Unfortunately there is no general frame for answering these questions. There are some approaches for specific models, but nothing that works for all cases. Lange's aim is to provide such a general frame. His approach is based on nested counterfactuals. We imagine SEP being constant and vary the mediating variable, but we also imagine the mediating variable being constant and change the status variable. This sounds easy, but as often it involves some effort to apply the idea. Lange makes a very useful contribution by showing exactly how to apply the idea in R.

I have two small comments. First of all, the language of direct and indirect effect is slightly misleading. All effects are indirect in the sense that at a finer level of detail one could specify a more detailed causal mechanism.
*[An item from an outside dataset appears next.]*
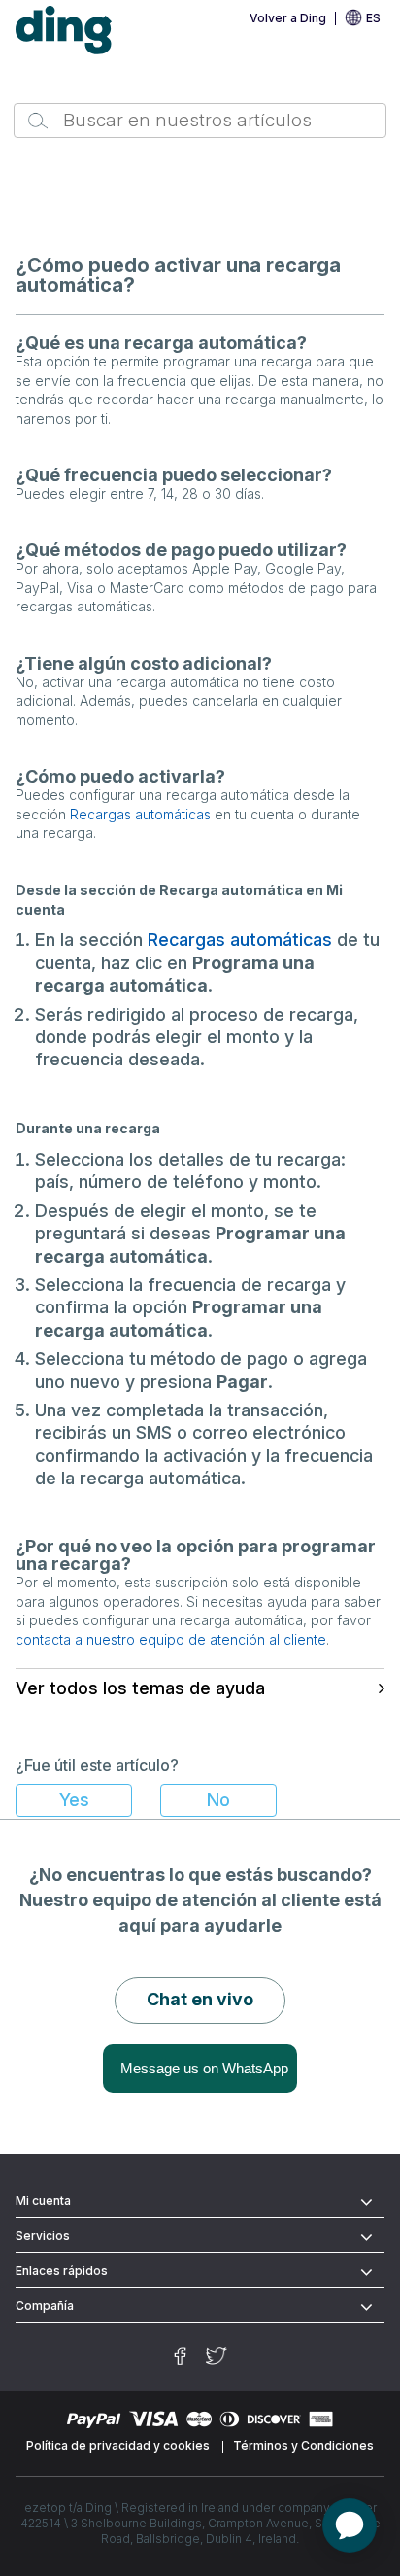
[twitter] (216, 2356)
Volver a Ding (288, 18)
What we are talking about is really  "effects going through the mediating mechanism" vs "all other effects that go though other mediating mechanisms." But this is obvious.

More problematic, there may be a logical problem with nested models. At least if one is not careful when interpreting the effects. Go back to the example of the farmer. Lets say we have lots of professions and we want to examine the relationship between having a job in that professions (which is a proxy for socio economic status) and sickness absence. Imagening a farmer in a farmer environment is easy. Imagining a farmer in a non-farmer environment sounds difficult but not impossible for professions that are close, but imagining an economist working in a farmer's environment is implausible. Nested counterfactual often involve implausible counterfactuals of this type. An approach that asks us to work out the effect of a mediating variable by taking the average across some possible and some impossible counterfactuals may have a problem.

To what extent it is a problem, depends on how carefult one is interpreting the model. One may, for instance, interpret socio-economic status as something much more general. Imagine qadruplets from the same background, two with occupations having similar status - economist and dentist, perhaps - but with different work environments. Another two with different status professions, but with similar work environments. This may be logically possible but it seems difficult to identify the associations in general.

In sum. Good idea, great R implementation, but uncertain about the intuition of nested models in many contexts.